Der Bundesverband Musikunterricht (BMU) schreibt in seiner Pressemitteilung vom 16. Februar 2024:
Die schlechten Ergebnisse Deutschlands in der jüngsten PISA-Untersuchung veranlassen die Kultusministerien der Bundesländer zum Nachdenken über die Verbesserung der Bildung u.a. im Grundschulbereich. „Alle sind sich einig, dass es jetzt vor allem auf die Stärkung der Basiskompetenzen ankommt, und das möglichst frühzeitig“, so die Berliner Bildungssenatorin. „Die KMK schärft derzeit ihre Empfehlungen für die Grundschulen und bereitet eine deutliche Stärkung des Deutsch- und Mathematikunterrichts vor. Wir brauchen insbesondere eine gezielte Sprachförderung, die in der Frühen Bildung ansetzt und die Lernenden länger begleitet.“
Dem kann man zunächst nur zustimmen. Hier ist von einer Stärkung eines Bildungsbereiches die Rede, nicht jedoch davon, andere Facetten der Bildung zu beschneiden. Wenig innovativ fordern jetzt Bildungspolitiker, zugunsten der sprachlich-mathematischen Basiskompetenzen an anderen Stellen zu streichen. In Bayern und Sachsen-Anhalt liegen recht konkrete Pläne wohl schon vor.
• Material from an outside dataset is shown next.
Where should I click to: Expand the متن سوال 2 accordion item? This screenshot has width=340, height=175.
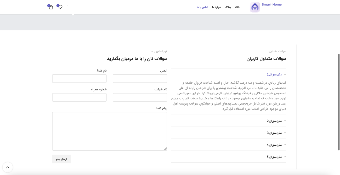(275, 121)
Jürgen Oberschmidt, Präsident des Bundesverbandes Musikunterricht, kritisiert: „Es wird verkannt, dass die künstlerischen Fächer einen Bildungswert an sich haben. Sie ermöglichen besondere Welt- und Selbsterfahrungen, die anderswo nicht möglich sind. So tragen gerade Kunst und Musik zur umfassenden Persönlichkeitsbildung bei. Die besondere Bedeutung dieser Fächer für die sprachliche Entwicklung und die soziale Integration wird einfach negiert.“
Es fehlt insgesamt an einem umfassenden Konzept, stattdessen werden Ressourcen umverteilt. Dies bedeutet einen Rückfall hinter die bereits vorhandenen Ansätze und führt zu einer Verhinderung des Möglichen. Georg Biegholdt, ebenfalls Präsident des Bundesverbandes Musikunterricht ergänzt: „Eine Ganztagsschule, die ihren Namen verdient, macht nicht vormittags herkömmlichen Unterricht in sogenannten Kernfächern und nachmittags ein bisschen Sport und Musik nach dem Zufallsprinzip. Stattdessen strebt sie ein integratives Konzept an, in dem alle Bildungsbereiche ihren Wert und ihren Platz haben, ohne sich gegenseitig aufzurechnen oder zu behindern.“ Lehrplananpassungen würden derzeit geprüft, sagte beispielsweise der Sprecher des Kultusministeriums in Sachsen-Anhalt, Elmer Emig. Vor einer Entscheidung werde man sich mit den bildungspolitischen Akteuren abstimmen, „da es sich um einen Prozess von politischer Bedeutung handelt“.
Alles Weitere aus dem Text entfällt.